CVE (Common Vulnerabilities and Exposures) is a list of publicly known cybersecurity vulnerabilities and exposures. Its purpose is to facilitate the sharing of data and to alert users of required actions to mitigate potential threats in the cyber world. Although the practice of alerting the public with new CVEs is a crucial component in contemporary cyber-security strategy, Cybersixgill has identified a common practice in the Dark Web underground which indicates that publishing CVEs could turn out to be a double-edged sword. From what we are seeing, cyber-threat-actors are continuously searching for new vulnerabilities and they invest considerable effort in finding ways to exploit these vulnerabilities.
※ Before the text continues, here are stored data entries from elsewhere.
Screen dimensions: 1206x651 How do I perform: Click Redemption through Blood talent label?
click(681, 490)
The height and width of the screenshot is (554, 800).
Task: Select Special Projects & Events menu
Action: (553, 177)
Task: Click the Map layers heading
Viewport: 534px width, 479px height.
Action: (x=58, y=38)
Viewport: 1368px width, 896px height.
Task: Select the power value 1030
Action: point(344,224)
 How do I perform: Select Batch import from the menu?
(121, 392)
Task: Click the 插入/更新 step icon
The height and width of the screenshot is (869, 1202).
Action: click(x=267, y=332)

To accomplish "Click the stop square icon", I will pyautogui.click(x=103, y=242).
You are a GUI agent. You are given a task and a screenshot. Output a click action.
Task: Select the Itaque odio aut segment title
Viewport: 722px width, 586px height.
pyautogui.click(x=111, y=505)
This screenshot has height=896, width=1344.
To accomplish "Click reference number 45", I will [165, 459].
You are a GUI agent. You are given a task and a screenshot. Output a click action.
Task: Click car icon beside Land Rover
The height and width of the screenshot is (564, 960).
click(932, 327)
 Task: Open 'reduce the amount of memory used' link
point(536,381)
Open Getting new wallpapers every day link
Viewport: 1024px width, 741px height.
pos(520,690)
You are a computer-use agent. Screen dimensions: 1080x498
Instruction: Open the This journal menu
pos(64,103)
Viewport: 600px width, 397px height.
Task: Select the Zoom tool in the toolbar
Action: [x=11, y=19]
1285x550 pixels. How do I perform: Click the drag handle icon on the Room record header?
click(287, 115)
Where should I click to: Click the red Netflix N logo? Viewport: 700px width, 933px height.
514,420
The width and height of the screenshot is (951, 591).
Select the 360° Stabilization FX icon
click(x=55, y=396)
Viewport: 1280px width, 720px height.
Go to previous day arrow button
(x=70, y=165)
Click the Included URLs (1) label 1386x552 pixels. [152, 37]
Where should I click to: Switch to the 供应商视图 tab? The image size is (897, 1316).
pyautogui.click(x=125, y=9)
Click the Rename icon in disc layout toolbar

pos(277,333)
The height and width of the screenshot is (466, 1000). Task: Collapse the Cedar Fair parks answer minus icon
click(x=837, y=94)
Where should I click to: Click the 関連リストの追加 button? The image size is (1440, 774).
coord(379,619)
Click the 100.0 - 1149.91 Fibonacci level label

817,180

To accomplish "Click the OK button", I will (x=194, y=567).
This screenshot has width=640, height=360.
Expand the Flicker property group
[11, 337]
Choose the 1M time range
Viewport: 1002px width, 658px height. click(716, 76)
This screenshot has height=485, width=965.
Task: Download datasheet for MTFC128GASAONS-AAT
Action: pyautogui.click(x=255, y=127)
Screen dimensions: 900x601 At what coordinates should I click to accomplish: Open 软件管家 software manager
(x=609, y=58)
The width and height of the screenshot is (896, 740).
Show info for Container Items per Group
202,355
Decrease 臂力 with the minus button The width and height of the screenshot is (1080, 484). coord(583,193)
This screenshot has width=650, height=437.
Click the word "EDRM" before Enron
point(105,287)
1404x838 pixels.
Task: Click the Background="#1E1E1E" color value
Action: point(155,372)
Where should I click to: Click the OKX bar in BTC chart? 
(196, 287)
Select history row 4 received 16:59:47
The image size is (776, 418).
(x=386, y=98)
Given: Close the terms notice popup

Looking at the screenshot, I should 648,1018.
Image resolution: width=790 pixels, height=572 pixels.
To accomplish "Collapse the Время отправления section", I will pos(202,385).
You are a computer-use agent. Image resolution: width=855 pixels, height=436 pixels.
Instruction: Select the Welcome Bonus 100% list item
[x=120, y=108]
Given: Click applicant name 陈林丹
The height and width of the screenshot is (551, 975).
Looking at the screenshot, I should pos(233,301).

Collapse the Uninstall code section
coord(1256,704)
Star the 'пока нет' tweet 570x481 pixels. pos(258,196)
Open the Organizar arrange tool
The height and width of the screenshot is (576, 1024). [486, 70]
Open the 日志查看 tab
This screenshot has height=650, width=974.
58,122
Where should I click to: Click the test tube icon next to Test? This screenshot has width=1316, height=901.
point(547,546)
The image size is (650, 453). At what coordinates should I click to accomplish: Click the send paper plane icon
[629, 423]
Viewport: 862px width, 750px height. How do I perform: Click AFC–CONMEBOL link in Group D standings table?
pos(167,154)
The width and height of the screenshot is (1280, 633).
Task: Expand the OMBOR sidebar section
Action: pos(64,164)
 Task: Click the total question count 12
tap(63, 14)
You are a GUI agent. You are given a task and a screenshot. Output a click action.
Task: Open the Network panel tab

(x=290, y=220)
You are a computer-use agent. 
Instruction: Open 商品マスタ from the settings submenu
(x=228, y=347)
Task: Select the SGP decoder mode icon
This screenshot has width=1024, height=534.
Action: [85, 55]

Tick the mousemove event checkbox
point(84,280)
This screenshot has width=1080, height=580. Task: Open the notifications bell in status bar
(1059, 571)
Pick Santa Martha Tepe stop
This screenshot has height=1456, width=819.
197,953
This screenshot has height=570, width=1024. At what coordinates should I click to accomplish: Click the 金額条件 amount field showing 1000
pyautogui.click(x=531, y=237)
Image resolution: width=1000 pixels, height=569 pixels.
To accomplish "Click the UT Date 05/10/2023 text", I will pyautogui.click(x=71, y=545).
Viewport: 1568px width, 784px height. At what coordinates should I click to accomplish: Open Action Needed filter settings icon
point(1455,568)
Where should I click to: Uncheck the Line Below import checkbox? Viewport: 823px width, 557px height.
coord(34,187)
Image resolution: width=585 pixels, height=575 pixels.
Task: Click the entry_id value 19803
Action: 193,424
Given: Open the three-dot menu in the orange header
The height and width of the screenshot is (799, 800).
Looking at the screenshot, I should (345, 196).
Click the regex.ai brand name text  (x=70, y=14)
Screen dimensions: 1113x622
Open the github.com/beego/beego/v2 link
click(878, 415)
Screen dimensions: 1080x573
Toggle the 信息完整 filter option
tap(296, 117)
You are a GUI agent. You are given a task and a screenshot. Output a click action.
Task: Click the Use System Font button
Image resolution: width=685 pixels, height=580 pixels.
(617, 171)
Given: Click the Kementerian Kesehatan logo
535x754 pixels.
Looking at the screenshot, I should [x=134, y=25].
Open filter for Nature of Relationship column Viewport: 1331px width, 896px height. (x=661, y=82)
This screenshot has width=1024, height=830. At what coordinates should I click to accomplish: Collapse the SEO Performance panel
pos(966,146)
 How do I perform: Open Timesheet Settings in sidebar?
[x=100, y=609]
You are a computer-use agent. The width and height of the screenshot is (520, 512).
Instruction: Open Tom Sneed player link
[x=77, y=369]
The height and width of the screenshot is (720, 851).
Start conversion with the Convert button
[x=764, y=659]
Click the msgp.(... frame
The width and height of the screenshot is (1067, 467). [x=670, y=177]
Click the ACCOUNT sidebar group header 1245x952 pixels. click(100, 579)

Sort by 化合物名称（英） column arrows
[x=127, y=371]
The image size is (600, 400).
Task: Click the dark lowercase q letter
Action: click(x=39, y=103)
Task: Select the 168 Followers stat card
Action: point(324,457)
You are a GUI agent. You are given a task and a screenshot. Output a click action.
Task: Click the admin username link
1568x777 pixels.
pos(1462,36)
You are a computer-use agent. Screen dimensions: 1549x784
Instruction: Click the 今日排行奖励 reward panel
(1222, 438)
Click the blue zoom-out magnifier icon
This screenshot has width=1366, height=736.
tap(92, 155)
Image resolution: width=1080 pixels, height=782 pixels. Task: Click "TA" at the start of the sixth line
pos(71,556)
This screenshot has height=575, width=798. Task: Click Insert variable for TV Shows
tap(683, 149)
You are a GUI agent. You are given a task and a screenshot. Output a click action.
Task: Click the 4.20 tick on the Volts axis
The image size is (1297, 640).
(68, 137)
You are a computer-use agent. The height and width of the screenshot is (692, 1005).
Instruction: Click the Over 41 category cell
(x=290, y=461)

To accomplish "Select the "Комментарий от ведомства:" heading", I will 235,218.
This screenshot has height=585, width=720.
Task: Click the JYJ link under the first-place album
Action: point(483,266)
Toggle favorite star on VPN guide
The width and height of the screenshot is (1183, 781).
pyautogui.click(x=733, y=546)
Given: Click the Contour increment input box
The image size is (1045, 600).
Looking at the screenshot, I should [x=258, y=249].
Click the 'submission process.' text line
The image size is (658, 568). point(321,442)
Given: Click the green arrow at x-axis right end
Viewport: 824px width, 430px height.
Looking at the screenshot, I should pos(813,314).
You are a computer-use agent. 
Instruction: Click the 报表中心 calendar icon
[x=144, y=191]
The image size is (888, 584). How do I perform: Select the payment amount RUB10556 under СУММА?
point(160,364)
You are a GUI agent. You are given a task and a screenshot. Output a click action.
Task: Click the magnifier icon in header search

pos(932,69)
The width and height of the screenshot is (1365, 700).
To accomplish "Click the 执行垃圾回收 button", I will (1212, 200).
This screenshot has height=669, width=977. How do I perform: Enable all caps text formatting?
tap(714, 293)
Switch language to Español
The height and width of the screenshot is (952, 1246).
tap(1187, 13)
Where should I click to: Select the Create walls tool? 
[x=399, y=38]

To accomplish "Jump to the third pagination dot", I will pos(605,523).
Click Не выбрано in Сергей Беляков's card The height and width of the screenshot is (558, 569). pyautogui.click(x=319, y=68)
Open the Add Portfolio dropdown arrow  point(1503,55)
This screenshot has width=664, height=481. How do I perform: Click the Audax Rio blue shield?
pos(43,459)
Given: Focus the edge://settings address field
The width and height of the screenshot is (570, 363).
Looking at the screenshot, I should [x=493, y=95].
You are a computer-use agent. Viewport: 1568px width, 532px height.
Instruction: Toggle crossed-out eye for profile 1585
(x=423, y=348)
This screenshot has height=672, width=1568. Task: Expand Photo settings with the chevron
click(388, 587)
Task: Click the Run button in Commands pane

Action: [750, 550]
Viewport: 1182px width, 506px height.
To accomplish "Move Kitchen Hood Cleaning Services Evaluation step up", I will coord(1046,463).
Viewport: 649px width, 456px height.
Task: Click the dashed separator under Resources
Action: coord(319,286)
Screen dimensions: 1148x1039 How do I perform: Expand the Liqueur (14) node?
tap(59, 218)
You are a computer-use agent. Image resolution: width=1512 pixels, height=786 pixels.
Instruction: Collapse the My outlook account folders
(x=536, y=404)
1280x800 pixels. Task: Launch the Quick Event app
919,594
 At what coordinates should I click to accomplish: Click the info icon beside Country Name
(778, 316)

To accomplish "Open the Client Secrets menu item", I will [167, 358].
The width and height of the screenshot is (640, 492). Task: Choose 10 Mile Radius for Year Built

For example, Cybersixgill‘s Dark-i Threat Intelligence Platform recently identified such a criminal behavior involving CVE-2018-7600. On March 28, 2018, Drupal, a back-end framework used by websites worldwide, confirmed that a highly critical vulnerability (CVE-2018-7600, nicknamed “Drupalgeddon2″) was affecting Drupal 8, 7,and 6 sites. Drupal explained that exploiting the vulnerability could have” a dramatic impact” on the site. It seems that this announcement alerted underground actors to the vulnerability and triggered discussions among threat-actors, who were seeking to exploit it before users had the chance to fix it.
A few days later, a proof-of-concept for exploiting CVE-2018-7600 was shared on GitHub for “educational or information purposes only”, causing a new wave of excitement on the Dark-Web. The discourse was fueled when more proof-of-concepts for exploiting CVE-2018-7600 were later shared on GitHub. Links to the code were distributed in underground forums specializing in vulnerability exploit and threat-actors advised each other how to use it. One threat-actor even advised his comrades on ways to exploit CVE-2018-7600 more efficiently using other malicious tools. We understood that these vulnerabilities mainly attracted interest from threat-actors who were looking to exploit them for Crypto-Mining and Web-Based Mining. For example, one threat-actor who wasn’t aware of ways to exploit Drupal sites before the CVE was released, was interested in using it to monetize a botnet he possessed.
Our findings imply that the underground world of cybercrime was not aware of the Drupal vulnerability until it became public. This fact is strengthened by Drupal’s acknowledgment that automated attack attempts on its sites were identified as late as April 11, when the underground discourse of the issue reached a peak. In our understanding, the CVE-2018-7600 case shows a downside of one of today’s cyber-security’s cornerstones, and provides a valuable lesson for users – that you are in a constant race against threat actors who want to exploit CVEs. As such, users should follow CVE announcements closely and immediately fix any “critical” CVE as soon as it goes public to mitigate the potential threats it creates.